(Stored records)
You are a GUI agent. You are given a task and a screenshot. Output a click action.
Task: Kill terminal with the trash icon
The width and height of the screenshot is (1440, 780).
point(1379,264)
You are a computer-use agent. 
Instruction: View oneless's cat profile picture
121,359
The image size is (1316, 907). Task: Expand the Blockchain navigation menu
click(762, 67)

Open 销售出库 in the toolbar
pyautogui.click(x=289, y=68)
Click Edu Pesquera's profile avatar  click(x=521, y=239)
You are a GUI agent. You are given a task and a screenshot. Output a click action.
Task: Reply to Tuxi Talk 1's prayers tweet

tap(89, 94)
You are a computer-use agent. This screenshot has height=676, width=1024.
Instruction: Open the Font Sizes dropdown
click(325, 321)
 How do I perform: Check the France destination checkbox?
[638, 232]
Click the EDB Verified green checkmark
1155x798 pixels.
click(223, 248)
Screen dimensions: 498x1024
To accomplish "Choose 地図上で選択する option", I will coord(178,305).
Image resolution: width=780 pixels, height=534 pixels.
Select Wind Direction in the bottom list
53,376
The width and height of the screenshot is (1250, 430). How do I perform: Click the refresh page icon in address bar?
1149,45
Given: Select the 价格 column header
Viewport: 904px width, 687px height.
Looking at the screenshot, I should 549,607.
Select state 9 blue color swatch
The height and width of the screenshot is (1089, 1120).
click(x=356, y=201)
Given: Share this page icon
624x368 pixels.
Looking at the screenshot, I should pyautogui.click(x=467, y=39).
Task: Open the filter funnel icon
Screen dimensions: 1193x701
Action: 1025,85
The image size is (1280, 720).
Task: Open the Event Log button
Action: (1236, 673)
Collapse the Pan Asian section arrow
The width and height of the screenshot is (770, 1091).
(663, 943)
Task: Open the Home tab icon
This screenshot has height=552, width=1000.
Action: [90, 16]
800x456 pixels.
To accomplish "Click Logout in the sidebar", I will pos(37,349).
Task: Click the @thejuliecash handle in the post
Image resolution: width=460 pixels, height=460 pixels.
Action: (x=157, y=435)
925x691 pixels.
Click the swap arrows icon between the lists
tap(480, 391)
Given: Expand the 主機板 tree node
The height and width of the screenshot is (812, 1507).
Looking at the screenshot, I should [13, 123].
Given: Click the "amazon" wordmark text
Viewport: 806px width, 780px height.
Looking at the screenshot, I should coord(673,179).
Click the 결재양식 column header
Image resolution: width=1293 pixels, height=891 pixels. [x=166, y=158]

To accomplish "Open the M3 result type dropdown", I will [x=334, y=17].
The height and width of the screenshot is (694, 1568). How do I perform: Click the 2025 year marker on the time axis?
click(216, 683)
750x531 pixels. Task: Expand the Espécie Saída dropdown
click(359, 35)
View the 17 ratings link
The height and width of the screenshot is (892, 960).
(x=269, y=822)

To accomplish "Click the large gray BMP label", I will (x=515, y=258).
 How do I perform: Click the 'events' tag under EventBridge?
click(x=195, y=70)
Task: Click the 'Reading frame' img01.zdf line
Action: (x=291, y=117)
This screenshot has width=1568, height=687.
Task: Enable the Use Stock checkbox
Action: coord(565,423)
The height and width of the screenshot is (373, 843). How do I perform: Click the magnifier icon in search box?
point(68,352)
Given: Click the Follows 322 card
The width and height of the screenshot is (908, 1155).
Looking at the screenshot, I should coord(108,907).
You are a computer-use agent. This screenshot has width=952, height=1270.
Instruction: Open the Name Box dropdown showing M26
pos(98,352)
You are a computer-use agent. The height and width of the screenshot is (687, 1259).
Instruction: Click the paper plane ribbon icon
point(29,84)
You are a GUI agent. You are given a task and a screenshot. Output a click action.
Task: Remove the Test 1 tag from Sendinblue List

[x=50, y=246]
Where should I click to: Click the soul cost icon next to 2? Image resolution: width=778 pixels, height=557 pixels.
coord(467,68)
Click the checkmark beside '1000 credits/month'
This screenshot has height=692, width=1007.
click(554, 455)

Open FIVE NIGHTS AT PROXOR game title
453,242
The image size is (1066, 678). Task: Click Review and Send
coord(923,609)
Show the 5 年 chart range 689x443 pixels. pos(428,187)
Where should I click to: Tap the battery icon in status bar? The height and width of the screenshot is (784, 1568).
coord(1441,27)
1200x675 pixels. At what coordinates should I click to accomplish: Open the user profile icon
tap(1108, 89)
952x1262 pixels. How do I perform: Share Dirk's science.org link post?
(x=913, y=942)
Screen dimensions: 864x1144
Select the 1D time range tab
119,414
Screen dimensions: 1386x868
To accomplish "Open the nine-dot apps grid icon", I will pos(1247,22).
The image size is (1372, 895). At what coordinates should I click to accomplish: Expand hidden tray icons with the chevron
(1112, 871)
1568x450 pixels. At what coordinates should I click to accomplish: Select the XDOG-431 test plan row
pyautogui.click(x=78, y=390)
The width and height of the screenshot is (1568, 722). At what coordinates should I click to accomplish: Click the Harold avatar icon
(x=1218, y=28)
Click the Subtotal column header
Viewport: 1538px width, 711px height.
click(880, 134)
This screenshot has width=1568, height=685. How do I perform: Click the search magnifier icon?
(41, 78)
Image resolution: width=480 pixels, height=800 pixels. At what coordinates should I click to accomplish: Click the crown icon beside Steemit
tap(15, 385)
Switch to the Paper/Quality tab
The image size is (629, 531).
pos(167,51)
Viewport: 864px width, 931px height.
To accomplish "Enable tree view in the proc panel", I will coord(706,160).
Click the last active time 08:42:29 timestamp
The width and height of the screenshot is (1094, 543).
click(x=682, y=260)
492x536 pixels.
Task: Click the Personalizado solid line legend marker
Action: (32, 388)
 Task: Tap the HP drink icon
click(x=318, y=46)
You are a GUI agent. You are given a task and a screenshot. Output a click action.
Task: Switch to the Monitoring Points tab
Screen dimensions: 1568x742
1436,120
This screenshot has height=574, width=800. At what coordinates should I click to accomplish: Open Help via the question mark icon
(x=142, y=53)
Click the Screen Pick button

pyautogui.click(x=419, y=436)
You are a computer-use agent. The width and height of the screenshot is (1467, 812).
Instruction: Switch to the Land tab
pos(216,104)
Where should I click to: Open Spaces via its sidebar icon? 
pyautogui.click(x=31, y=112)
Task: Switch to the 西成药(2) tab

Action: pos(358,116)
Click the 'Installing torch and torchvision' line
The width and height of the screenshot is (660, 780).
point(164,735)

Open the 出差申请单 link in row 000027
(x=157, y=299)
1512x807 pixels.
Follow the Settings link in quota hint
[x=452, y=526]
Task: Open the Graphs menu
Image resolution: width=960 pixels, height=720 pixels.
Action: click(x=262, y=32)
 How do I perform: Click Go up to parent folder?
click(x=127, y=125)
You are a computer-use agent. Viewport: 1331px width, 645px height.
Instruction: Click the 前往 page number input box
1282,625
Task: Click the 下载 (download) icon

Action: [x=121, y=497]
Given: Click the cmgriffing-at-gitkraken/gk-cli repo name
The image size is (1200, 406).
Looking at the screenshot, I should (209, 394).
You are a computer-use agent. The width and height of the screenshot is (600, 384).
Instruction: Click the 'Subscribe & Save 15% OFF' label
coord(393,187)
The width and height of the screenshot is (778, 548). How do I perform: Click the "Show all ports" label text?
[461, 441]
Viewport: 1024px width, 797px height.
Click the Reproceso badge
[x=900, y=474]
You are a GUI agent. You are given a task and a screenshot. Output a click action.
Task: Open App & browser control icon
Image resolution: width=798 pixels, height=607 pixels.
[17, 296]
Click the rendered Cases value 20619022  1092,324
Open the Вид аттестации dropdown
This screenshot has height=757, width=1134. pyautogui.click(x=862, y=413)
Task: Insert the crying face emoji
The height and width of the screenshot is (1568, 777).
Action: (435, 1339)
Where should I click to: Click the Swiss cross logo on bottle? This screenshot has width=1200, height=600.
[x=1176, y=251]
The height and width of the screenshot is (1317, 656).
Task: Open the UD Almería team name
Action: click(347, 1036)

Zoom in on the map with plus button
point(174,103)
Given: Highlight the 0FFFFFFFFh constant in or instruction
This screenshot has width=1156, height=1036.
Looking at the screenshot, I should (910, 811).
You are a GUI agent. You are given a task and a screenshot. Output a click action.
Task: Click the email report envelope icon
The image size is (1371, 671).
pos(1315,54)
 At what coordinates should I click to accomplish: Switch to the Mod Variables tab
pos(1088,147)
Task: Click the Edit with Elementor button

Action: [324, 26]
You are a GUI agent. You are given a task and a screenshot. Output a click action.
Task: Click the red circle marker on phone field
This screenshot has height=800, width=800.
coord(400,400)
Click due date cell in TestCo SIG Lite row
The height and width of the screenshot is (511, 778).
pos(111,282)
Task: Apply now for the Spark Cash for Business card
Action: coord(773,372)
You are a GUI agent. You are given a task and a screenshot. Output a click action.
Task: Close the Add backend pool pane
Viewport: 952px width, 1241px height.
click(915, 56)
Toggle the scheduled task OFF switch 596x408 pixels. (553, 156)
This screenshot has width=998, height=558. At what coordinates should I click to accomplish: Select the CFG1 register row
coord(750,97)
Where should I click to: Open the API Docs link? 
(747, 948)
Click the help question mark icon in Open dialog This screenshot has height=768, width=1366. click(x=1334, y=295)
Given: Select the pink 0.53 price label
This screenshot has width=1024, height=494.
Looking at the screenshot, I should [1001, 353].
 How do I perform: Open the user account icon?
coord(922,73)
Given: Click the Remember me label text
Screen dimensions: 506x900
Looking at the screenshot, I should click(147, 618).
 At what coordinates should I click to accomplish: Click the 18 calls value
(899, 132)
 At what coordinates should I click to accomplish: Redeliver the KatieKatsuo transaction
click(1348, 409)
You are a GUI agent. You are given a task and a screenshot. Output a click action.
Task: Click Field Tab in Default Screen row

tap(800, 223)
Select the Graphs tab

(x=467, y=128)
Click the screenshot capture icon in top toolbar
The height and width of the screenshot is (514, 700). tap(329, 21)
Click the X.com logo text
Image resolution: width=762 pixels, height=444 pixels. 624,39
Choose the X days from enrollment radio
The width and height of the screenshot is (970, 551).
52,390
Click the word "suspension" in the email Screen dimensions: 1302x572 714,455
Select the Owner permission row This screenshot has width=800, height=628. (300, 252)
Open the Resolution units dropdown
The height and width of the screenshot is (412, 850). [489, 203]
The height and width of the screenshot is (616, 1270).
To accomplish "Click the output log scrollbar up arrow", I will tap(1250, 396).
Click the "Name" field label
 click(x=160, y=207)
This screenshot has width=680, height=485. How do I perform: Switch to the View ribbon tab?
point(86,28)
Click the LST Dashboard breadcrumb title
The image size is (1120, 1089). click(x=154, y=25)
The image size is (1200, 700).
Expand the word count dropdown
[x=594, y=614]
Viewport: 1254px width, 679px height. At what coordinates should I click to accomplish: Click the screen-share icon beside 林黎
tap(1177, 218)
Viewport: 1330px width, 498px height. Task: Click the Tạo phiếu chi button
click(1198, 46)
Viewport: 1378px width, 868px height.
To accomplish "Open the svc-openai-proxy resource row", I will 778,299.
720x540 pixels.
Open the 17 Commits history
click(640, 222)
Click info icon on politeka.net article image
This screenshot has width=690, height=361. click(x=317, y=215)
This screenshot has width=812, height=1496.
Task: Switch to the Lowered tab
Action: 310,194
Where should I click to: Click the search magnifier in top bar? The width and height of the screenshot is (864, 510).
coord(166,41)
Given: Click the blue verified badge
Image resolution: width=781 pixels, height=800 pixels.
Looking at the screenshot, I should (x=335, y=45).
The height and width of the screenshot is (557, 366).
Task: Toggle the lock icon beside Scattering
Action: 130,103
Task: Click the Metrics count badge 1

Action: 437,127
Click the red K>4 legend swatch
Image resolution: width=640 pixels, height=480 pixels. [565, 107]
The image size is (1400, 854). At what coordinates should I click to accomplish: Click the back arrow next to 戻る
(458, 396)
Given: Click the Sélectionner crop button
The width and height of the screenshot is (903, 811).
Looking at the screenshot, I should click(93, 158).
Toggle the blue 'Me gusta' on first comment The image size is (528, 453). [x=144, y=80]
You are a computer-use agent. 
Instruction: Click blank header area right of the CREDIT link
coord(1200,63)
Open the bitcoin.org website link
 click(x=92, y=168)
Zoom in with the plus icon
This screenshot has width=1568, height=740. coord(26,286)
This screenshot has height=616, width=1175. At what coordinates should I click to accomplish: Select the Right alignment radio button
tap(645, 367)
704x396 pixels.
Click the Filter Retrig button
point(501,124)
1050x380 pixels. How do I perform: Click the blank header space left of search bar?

Exercise objective →
The reply should consist solely of the lines above from the one that has "Open the Вид аттестации dropdown" through the one that has "Given: Select the pink 0.53 price label", reproduced exactly.

Task response →
Open the Вид аттестации dropdown
This screenshot has height=757, width=1134. pyautogui.click(x=862, y=413)
Task: Insert the crying face emoji
The height and width of the screenshot is (1568, 777).
Action: (435, 1339)
Where should I click to: Click the Swiss cross logo on bottle? This screenshot has width=1200, height=600.
[x=1176, y=251]
The height and width of the screenshot is (1317, 656).
Task: Open the UD Almería team name
Action: click(347, 1036)

Zoom in on the map with plus button
point(174,103)
Given: Highlight the 0FFFFFFFFh constant in or instruction
This screenshot has width=1156, height=1036.
Looking at the screenshot, I should (910, 811).
You are a GUI agent. You are given a task and a screenshot. Output a click action.
Task: Click the email report envelope icon
The image size is (1371, 671).
pos(1315,54)
 At what coordinates should I click to accomplish: Switch to the Mod Variables tab
pos(1088,147)
Task: Click the Edit with Elementor button

Action: [324, 26]
You are a GUI agent. You are given a task and a screenshot. Output a click action.
Task: Click the red circle marker on phone field
This screenshot has height=800, width=800.
coord(400,400)
Click due date cell in TestCo SIG Lite row
The height and width of the screenshot is (511, 778).
pos(111,282)
Task: Apply now for the Spark Cash for Business card
Action: coord(773,372)
You are a GUI agent. You are given a task and a screenshot. Output a click action.
Task: Close the Add backend pool pane
Viewport: 952px width, 1241px height.
click(915, 56)
Toggle the scheduled task OFF switch 596x408 pixels. (553, 156)
This screenshot has width=998, height=558. At what coordinates should I click to accomplish: Select the CFG1 register row
coord(750,97)
Where should I click to: Open the API Docs link? 
(747, 948)
Click the help question mark icon in Open dialog This screenshot has height=768, width=1366. click(x=1334, y=295)
Given: Select the pink 0.53 price label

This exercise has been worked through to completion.